Dalam pidato pembukanya, Prof. Mayling Oey-Gardiner dari AIPI menegaskan bahwa, "hambatan utama bagi kemajuan di bidang ini adalah kurangnya sumber daya manusia yang berkualitas dan perlunya perbaikan kualitas lembaga pendidikan tinggi sehingga bisa lebih kompetitif secara internasional. Prof. Mayling mengidentifikasi beberapa tantangan yang dihadapi oleh pendidikan tinggi di Indonesia: 1) Indonesia belum memberikan kontribusi yang berarti bagi dunia sains internasional; 2) pendidikan tinggi Indonesia didominasi oleh lembaga pengajaran daripada lembaga penelitian; dan 3) jalur karir akademik di pendidikan tinggi cenderung linear atau mono-disiplin - ini tidak sesuai dengan tren global dalam pengajaran dan penelitian yang cenderung menggunakan pendekatan multi-, inter dan trans-disiplin.

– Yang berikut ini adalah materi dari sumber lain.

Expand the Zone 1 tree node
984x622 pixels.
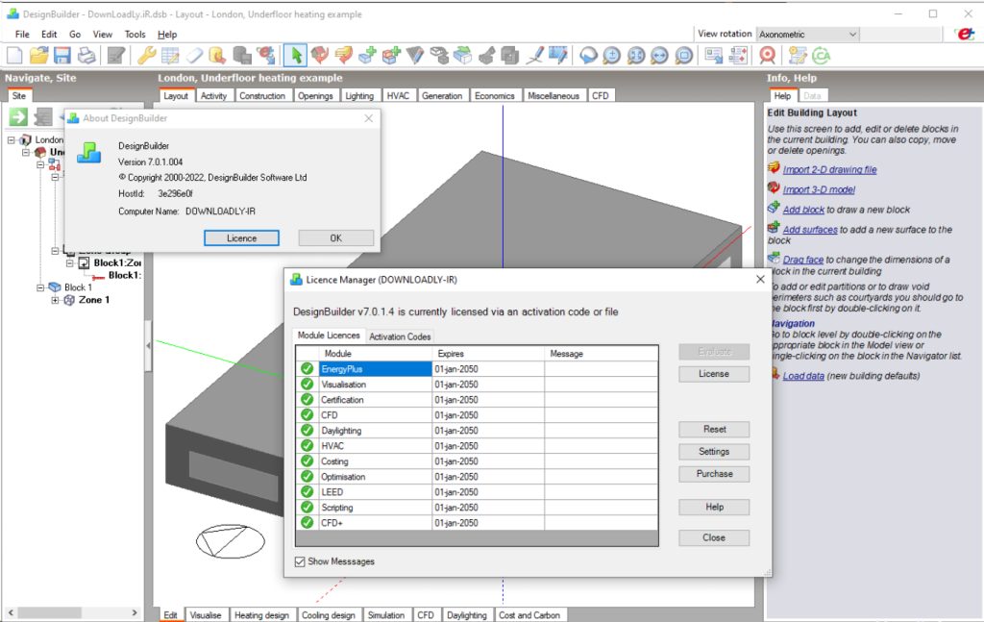pyautogui.click(x=55, y=300)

Pandangan serupa diungkapkan oleh Dr. Muhammad Dimyati, Direktur Jenderal Penguatan Riset dan Pengembangan, Kementerian Riset, Teknologi dan Pendidikan Tinggi, yang menyatakan bahwa situasi penelitian saat ini mengkhawatirkan terutama karena penelitian belum memberikan kontribusi yang berarti bagi kesejahteraan masyarakat Indonesia. Dia mengatakan bahwa kebanyakan penelitian di Indonesia tidak dilakukan dengan semangat penemuan, tetapi hanya untuk memenuhi kewajiban. Penelitian seringkali menghasilkan temuan dan sebuah laporan tapi kemudian tidak dilanjutkan atau dibuang karena berbagai alasan. "Penelitian sosial dan humaniora perlu didorong sehingga dapat memberikan kontribusi dan mendorong pembangunan bangsa. Birokrat harus mengurangi hambatan dan rintangan sehingga peneliti dapat melakukan penelitian yang lebih produktif yang memberikan kontribusi untuk inovasi, " kata Dimyati.
Masalah ini juga diangkat oleh Prof. Dr. Lieke Riadi dari Universitas Surabaya yang menegaskan bahwa proses penelitian seringkali berhenti begitu publikasi, laporan penelitian atau paten dihasilkan dan temuan penelitian juga jarang digunakan pada tingkat industri atau pelayanan masyarakat.
Prof. Dr. Heru Setyawan dari ITS menekankan bahwa sebagian besar inovasi berasal dari proses penelitian dasar daripada sebelum penelitian tersebut dikomersilkan. Dia menyarankan bahwa, " tumbuh pesatnya budaya penelitian terlihat jelas bila para dosen lebih banyak menggunakan waktu mereka untuk penelitian daripada untuk mengajar, dan banyaknya mahasiswa yang terlibat dalam penelitian fakultas."
Seri ini akan dilanjutkan dengan seminar lain yang akan diadakan di luar Jawa untuk mengidentifikasi tantangan dan peluang dalam sistem pendidikan tinggi Indonesia. Hasil akhir dari seri ini berguna bagi pemerintah untuk mengetahui peran penting pendidikan tinggi dalam mewujudkan kemakmuran dengan cara meningkatkan inovasi dan menghasilkan sumber daya manusia yang berkualitas. Hal ini penting jika Indonesia ingin kompetitif di kancah internasional.